▶ WHAT IS EXPECTED
From the first line of the data through the line containing "Viewport: 439px width, 283px height.", transcribe each line exactly. Pictures do not belong in the copy.

-- MATERIAL SHOWN follows --

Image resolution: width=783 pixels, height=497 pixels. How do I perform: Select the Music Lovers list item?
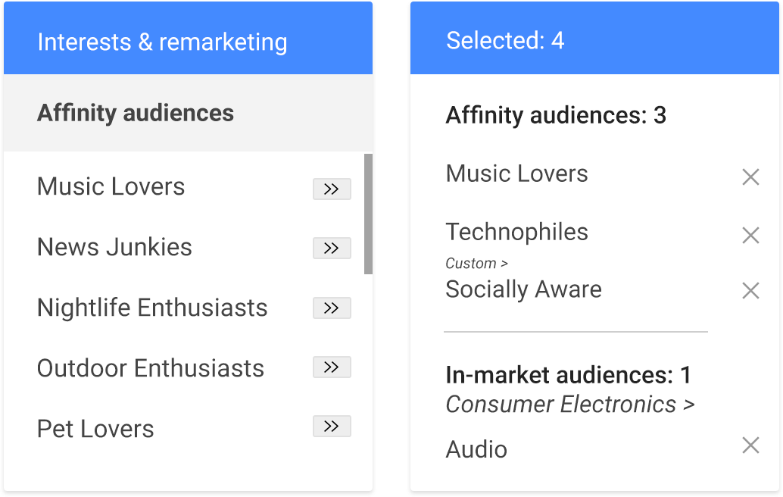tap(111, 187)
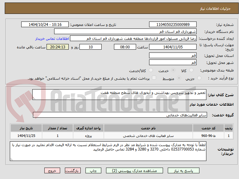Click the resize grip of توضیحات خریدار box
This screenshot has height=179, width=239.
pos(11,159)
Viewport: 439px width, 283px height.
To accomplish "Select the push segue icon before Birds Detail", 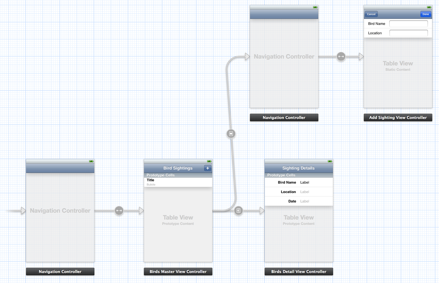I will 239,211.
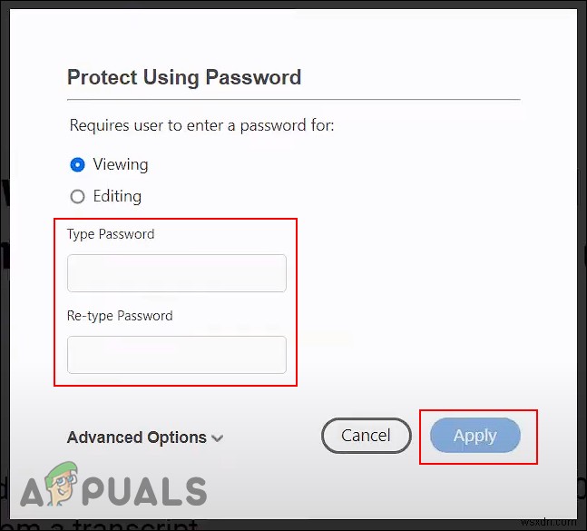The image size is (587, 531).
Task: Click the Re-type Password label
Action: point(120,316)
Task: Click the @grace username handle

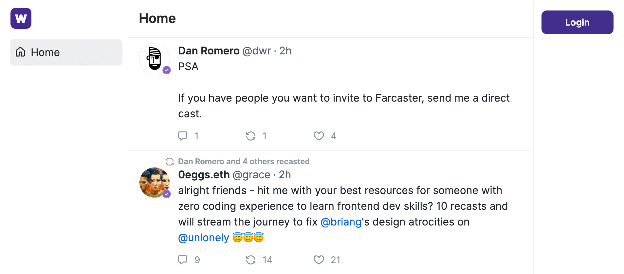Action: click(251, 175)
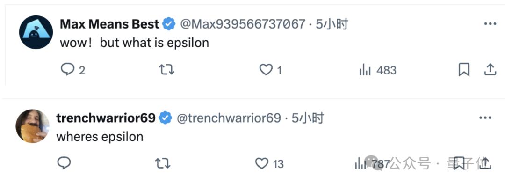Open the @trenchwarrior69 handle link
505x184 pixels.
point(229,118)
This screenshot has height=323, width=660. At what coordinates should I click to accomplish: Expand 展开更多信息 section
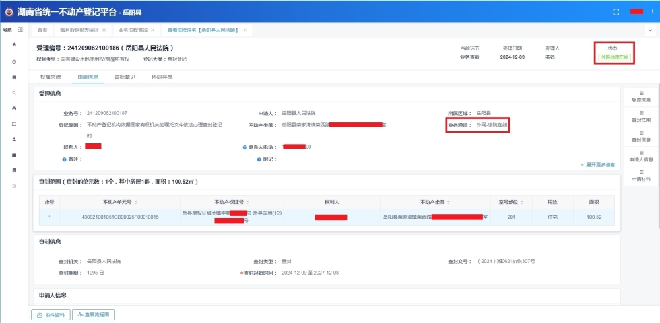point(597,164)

-- MATERIAL SHOWN concluded --

▶ ANSWER
Image resolution: width=783 pixels, height=497 pixels. How do I perform: Select the Music Lovers list item?
tap(111, 187)
Click the resize grip of توضیحات خریدار box
This screenshot has height=179, width=239.
pos(11,159)
Viewport: 439px width, 283px height.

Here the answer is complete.